MATERIAL SHOWN Start Marker
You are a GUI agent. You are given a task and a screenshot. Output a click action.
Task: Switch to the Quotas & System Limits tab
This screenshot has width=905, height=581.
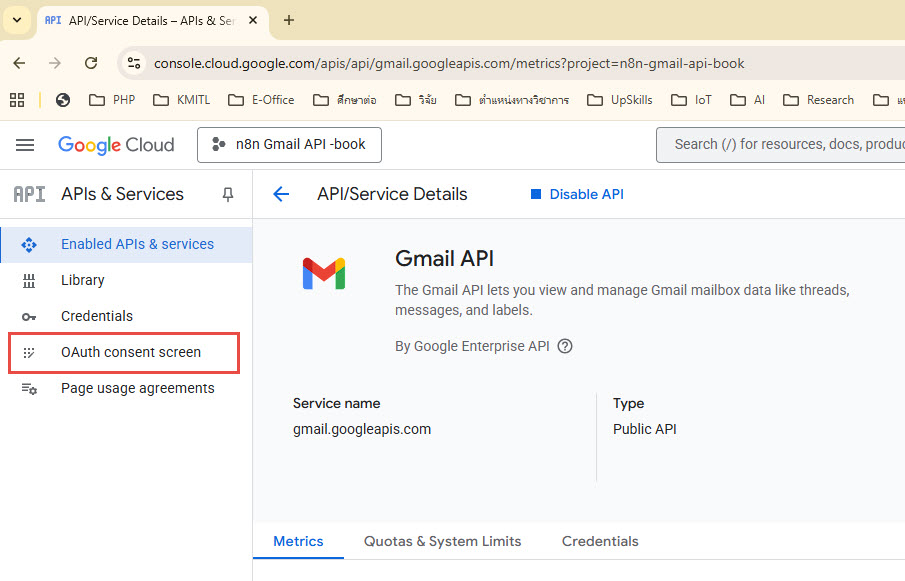(442, 541)
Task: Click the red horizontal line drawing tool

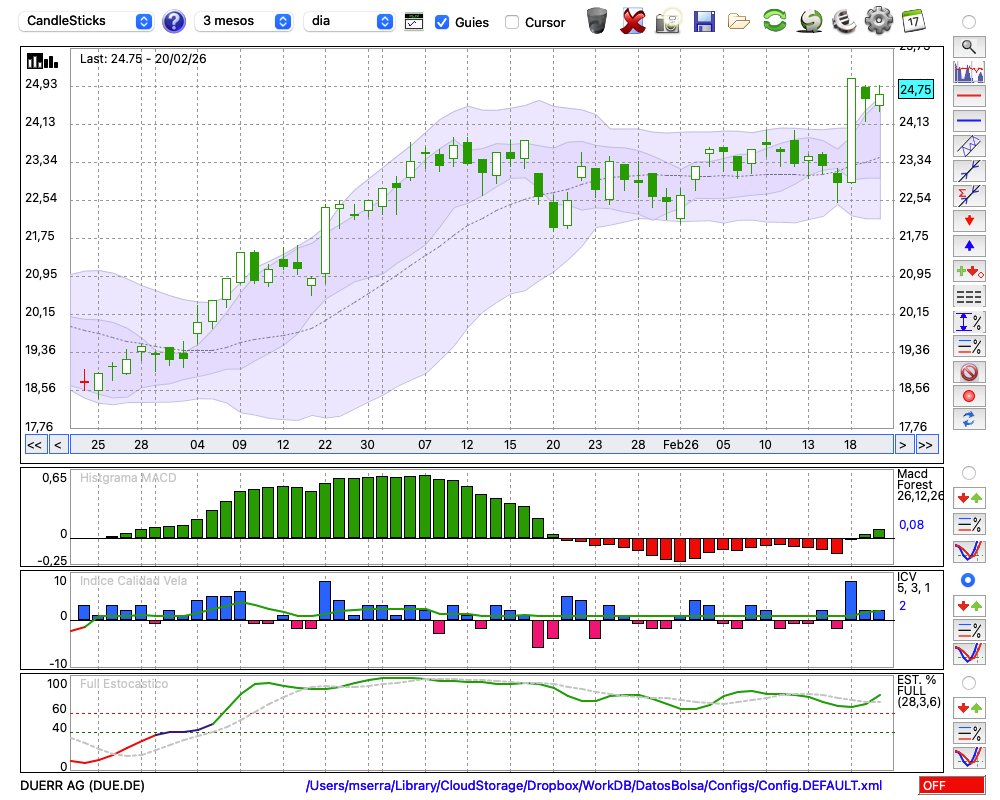Action: coord(968,97)
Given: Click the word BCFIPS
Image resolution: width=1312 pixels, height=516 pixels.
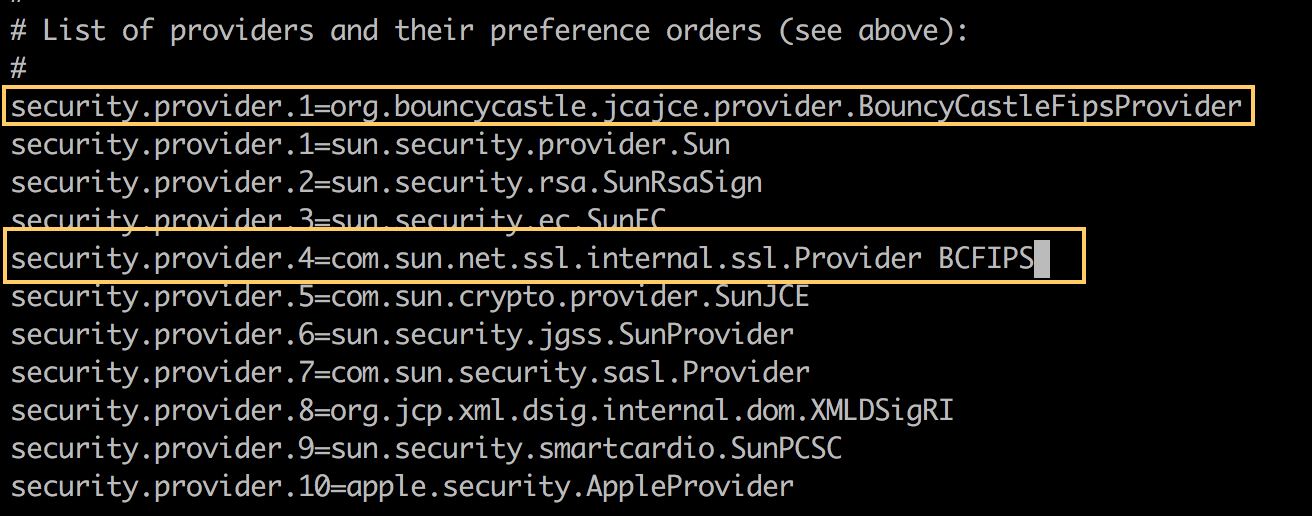Looking at the screenshot, I should click(x=985, y=259).
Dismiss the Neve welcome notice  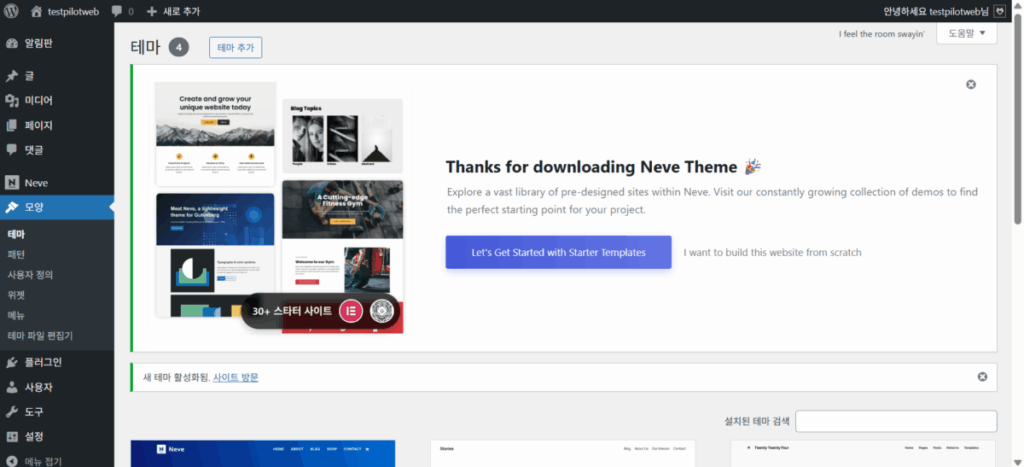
MATERIAL SHOWN End Marker
* WHAT YOU SHOULD DO:
Skip the pictures. Please copy exactly the lines from the one with "Task: Click the" through the final line of the material above, both ends included.

* ANSWER BELOW:
Task: Click the red horizontal line drawing tool

Action: coord(968,97)
Given: Click the word BCFIPS
Image resolution: width=1312 pixels, height=516 pixels.
Looking at the screenshot, I should click(x=985, y=259).
Dismiss the Neve welcome notice  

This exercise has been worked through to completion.